Some advocates even cast the No New Jails plan as a disservice to incarcerated people. “Apparently [No New Jails NYC] would rather oppose the city’s efforts to provide more humane care for these individuals and leave them in dangerous jail settings instead,” wrote Soffiyah Elijah, executive director of the Alliance of Families of Justice.
These people are all considered criminal justice reform advocates. Their conflict is itself rooted in broad agreement: the current American practice of mass incarceration must be ended. But these groups, at times, are telling different stories about what a world without incarceration looks like.

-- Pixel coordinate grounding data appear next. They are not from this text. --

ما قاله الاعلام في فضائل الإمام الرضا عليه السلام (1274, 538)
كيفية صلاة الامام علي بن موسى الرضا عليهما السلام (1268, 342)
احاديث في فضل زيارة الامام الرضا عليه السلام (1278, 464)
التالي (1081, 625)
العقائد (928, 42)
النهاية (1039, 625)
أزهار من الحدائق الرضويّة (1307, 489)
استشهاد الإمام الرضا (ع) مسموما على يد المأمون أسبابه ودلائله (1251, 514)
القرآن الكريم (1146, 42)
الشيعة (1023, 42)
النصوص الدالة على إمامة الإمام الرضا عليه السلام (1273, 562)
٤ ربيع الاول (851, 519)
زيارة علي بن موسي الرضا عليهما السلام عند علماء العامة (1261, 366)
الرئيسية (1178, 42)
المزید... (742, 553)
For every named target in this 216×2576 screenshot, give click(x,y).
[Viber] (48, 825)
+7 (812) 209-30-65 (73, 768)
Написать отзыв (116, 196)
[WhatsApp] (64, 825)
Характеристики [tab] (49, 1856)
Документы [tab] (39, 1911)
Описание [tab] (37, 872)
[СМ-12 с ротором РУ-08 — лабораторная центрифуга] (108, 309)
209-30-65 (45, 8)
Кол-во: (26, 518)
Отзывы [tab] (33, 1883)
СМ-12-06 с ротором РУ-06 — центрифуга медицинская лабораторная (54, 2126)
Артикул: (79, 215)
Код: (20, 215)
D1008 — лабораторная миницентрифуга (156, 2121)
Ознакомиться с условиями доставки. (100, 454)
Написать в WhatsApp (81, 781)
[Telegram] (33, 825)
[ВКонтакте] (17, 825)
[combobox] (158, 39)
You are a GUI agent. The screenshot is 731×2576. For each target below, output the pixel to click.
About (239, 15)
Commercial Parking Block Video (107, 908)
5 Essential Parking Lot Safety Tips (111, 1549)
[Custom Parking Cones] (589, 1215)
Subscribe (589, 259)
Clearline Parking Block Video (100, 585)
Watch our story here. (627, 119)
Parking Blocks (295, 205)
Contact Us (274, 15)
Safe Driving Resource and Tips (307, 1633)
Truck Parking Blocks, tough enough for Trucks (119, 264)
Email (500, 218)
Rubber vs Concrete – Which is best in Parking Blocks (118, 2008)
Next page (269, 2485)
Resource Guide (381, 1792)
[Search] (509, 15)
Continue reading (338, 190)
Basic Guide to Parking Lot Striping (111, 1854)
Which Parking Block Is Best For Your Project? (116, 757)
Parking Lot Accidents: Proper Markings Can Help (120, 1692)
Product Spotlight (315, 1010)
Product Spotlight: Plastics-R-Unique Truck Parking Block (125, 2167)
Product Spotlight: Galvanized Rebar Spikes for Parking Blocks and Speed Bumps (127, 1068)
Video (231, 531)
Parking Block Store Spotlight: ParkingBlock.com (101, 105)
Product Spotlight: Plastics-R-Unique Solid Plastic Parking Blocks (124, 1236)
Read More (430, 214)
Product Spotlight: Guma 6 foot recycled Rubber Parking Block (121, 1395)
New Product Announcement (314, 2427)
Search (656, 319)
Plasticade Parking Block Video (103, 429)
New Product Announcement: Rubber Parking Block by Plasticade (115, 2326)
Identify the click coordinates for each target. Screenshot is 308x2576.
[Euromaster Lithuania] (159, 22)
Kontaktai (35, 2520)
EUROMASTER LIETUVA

In one version of Layleen Polanco’s story, she arrives at Rikers and finds corrections officers who respond to her serious health needs and accept her as a transgender woman. In another version, Polanco never set foot in Rikers, because she was never assigned bail, and could return to her court appearance of her own free will. Or perhaps a warrant was never issued for Polanco’s arrest after she missed a court-appointed diversion program session. Perhaps in this New York, the police never arrest Polanco to begin with, because sex work is not a crime.
As New York now faces the newly imaginable, practical dimensions of closing a jail complex, the competing plans before the city give a glimpse into what future debates over criminal justice reform will look like. The movement is nearing the mainstream, and with that, the tension between reform and abolition remains. Advocates can agree that no person belongs in a cage on Rikers Island. But releasing them from a cage is not the same thing as freedom. The abolitionists say the goal is to get people free. They don’t intend to stop at the prison walls.